EVIDENCE-PILOT-01Q14872clean teaching
14872_hannah_sleet_cart

Rule 403: Fit Before Drama

Which offered item is most likely admitted when it helps an expert explain a disputed fact and carries less Rule 403 confusion risk than dramatic alternatives?

▌ Recode Lock

Recommended code

32020302

Source code

32020302

Official key

B

Review status

seed candidate needs human review

Relevance > Exclusion of Relevant Evidence > Discretionary exclusion

▌ Stem + Answer Flow

Revised stem

Naomi, as representative of Hannah's estate, has brought a products-liability action against the manufacturer of a three-wheel electric delivery cart that Hannah was driving after a Bible-study coat drive when she was fatally injured in a tip-over on a sloped service road. Naomi claims that a design defect in the cart caused it to tip over. The defendant claims that Hannah was driving too fast during a sleet storm. Witnesses leaving the fellowship hall gave contradictory estimates about the cart's speed just before it tipped. It is also disputed whether Hannah was killed instantly. Which item of offered evidence is the court most likely to admit?

Answer flow

01 Read the call as a most-likely-to-admit comparison.
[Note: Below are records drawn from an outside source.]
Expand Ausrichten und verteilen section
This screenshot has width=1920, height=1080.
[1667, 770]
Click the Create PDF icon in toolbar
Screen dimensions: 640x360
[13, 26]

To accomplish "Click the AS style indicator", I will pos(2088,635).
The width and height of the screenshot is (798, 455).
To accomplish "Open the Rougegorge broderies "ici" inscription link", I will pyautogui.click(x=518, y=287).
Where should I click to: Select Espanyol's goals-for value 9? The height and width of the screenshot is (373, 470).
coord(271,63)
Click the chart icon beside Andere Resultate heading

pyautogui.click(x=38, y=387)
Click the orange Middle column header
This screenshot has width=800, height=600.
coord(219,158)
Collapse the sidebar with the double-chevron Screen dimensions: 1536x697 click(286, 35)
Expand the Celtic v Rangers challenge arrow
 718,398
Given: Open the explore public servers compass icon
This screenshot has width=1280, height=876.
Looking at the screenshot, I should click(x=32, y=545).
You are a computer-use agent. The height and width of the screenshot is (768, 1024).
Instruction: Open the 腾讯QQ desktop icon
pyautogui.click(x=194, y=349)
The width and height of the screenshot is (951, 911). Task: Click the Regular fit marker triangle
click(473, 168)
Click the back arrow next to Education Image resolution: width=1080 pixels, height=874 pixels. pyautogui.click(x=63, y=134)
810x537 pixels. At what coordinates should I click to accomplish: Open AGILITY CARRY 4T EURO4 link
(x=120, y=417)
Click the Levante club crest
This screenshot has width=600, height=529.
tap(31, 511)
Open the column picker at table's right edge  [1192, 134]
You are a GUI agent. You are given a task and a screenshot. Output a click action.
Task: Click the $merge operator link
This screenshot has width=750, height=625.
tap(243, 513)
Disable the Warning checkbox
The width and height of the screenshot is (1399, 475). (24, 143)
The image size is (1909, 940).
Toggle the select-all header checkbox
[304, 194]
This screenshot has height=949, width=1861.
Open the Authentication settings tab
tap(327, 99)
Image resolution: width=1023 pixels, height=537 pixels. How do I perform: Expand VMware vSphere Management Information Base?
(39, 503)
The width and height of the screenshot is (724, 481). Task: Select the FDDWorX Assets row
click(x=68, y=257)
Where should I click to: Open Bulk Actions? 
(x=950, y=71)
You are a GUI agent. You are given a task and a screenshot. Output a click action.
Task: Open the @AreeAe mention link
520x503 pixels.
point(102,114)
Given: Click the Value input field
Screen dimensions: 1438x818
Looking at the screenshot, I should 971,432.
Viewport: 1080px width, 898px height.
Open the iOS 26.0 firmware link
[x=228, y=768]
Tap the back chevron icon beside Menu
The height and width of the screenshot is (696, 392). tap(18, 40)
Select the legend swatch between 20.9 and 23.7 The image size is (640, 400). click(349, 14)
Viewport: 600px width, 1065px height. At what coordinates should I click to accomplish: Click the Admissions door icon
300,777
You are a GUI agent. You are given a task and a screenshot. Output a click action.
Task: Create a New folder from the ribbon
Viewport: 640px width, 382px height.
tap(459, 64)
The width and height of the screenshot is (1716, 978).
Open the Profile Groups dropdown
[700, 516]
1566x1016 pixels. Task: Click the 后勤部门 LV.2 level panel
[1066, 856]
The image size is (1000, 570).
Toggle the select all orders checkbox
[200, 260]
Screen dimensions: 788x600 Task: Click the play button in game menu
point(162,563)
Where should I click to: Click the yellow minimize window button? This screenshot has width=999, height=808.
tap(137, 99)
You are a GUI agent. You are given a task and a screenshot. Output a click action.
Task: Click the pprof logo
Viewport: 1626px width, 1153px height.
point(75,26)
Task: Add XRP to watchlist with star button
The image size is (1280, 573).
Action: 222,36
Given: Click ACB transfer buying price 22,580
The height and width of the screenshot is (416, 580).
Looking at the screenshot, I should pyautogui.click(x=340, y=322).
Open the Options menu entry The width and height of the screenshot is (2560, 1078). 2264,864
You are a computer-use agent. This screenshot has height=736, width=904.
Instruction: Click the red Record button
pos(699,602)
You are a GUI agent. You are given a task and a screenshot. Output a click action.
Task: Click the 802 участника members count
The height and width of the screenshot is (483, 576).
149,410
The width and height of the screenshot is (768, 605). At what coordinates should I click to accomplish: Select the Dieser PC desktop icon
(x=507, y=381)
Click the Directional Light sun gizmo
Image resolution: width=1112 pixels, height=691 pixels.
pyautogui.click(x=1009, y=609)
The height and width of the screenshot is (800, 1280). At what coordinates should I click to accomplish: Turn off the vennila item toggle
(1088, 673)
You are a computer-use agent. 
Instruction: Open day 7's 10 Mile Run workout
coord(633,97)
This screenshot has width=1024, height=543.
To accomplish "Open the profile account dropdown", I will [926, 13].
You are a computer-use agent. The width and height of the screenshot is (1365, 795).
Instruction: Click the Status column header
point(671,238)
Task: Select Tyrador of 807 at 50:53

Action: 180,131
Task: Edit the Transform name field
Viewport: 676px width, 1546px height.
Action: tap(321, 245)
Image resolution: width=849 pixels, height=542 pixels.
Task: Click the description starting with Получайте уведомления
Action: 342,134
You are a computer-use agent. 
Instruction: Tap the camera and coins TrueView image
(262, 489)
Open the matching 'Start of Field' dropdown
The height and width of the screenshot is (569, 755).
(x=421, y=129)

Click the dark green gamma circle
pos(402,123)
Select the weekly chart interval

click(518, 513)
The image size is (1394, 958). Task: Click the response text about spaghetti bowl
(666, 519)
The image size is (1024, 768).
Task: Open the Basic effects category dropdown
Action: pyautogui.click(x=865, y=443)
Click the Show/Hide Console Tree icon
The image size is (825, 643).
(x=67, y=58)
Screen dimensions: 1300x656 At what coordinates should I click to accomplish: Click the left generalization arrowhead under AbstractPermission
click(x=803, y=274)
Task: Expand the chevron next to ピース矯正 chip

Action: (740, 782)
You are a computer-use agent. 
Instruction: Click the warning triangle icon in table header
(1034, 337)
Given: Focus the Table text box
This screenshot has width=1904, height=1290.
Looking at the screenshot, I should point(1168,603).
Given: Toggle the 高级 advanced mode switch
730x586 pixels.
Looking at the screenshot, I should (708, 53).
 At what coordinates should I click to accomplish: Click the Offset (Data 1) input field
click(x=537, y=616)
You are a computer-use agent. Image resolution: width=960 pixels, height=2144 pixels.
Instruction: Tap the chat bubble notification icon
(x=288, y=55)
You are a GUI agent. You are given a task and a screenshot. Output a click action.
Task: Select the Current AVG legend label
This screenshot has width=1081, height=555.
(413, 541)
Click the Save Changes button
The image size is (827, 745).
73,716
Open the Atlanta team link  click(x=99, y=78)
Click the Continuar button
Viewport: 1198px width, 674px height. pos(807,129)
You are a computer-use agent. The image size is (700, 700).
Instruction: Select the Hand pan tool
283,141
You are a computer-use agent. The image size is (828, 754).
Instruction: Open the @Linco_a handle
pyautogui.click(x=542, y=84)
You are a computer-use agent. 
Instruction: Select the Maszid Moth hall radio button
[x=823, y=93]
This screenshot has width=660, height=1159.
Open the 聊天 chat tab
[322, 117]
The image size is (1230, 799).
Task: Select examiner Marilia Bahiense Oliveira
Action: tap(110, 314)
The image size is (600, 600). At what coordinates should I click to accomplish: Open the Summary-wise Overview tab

02 Cut old speeding citations because they rely on propensity.

03 Cut general news footage because it is vivid but not fitted to this accident.

04 Cut the dry professional test because the experiment conditions are materially different.

05 Keep the item tied to a disputed fact.

06 Use the expert-explanation purpose to support probative value.

07 Balance Rule 403 risks against that fit.

08 Choose B.

▌ Choice Decode

A / trap

flat_misstatement / propensity trap

Evidence offered by the defendant that Hannah had received two citations for speeding in the previous three years.

A invites the forbidden inference that Hannah drove fast this time because she had prior speeding citations. That is propensity reasoning.

B / correct

residue / expert-purpose fit

Photographs taken at the accident scene and during the autopsy that would help Naomi's medical expert explain to the jury why she concluded that Hannah did not die instantly.

B has the cleanest fit. The photos help a medical expert explain a disputed death-timing issue, and the court can limit the jury's use of them.

C / trap

wrong_element / dissimilar-experiment trap

A videotape offered by the defendant of a test showing that the same model cart did not tip over when driven by a professional driver on a dry proving lane at the top speed testified to by the witnesses.

C looks scientific because it uses the same model and speed, but the important conditions changed: professional driver, dry lane, and no sleet.

D / trap

wrong_element / generalized-footage trap

A videotape offered by Naomi of a television news program about three-wheel electric delivery carts that includes footage of accident scenes in which the carts had tipped over.

D is dramatic but weakly fitted. Other carts in other accidents do not answer this cart, this road, this weather, or this disputed fact.

▌ Color Locks + Keys

C3 locks

Red axis: Rule 403 favors evidence with a clean disputed-fact purpose over dramatic evidence with weak fit.

Purple profile: The traps are visually or narratively tempting: old citations, a same-model test, and dramatic media footage.

Blue signal: The photos are tied to a disputed medical issue and help an expert explain her conclusion.

Orange repair: Student habit to repair: choosing the most vivid evidence instead of the evidence with the best purpose-fit.

Reusable keys

Gold Key / GK-EVIDENCE-403-PHOTOS-01
Graphic or unpleasant photos can be admitted when they help an expert explain a disputed consequential fact; Rule 403 excludes only when unfair prejudice or confusion substantially outweighs probative value.

Gold Key / GK-EVIDENCE-SIMILAR-EXPERIMENTS-01
A test or demonstration is weak when the conditions that matter are not sufficiently similar to the litigated event.

Silver Key / SK-EVIDENCE-OFFERED-PURPOSE-01
For an admissibility question, read the offered purpose before reacting to the evidence's emotional force.

▌ LeadMe + Drills

LeadMe steps

01 Name the disputed facts: speed and death timing.

02 Sort each item by offered purpose.

03 Reject prior citations as propensity.

04 Reject general footage as low-fit drama.

05 Reject the experiment for changed conditions.

06 Keep the expert photos because they explain a disputed fact.

07 Apply Rule 403's substantially-outweighed standard.

08 Pick B.

Drill seeds

Propensity Cut

A civil defendant offers old driving citations to prove a party drove fast during the accident. What is the first Evidence cut?

Cut it as propensity evidence.

Similar Experiment Fit

A test uses the same product and speed but different weather, surface, and driver skill. What axis should you name?

Substantial similarity of conditions.

Expert Purpose

Unpleasant photos help a medical expert explain a disputed death-timing issue. What makes them admissible?

They are tied to a disputed consequential fact through a proper expert-explanation purpose.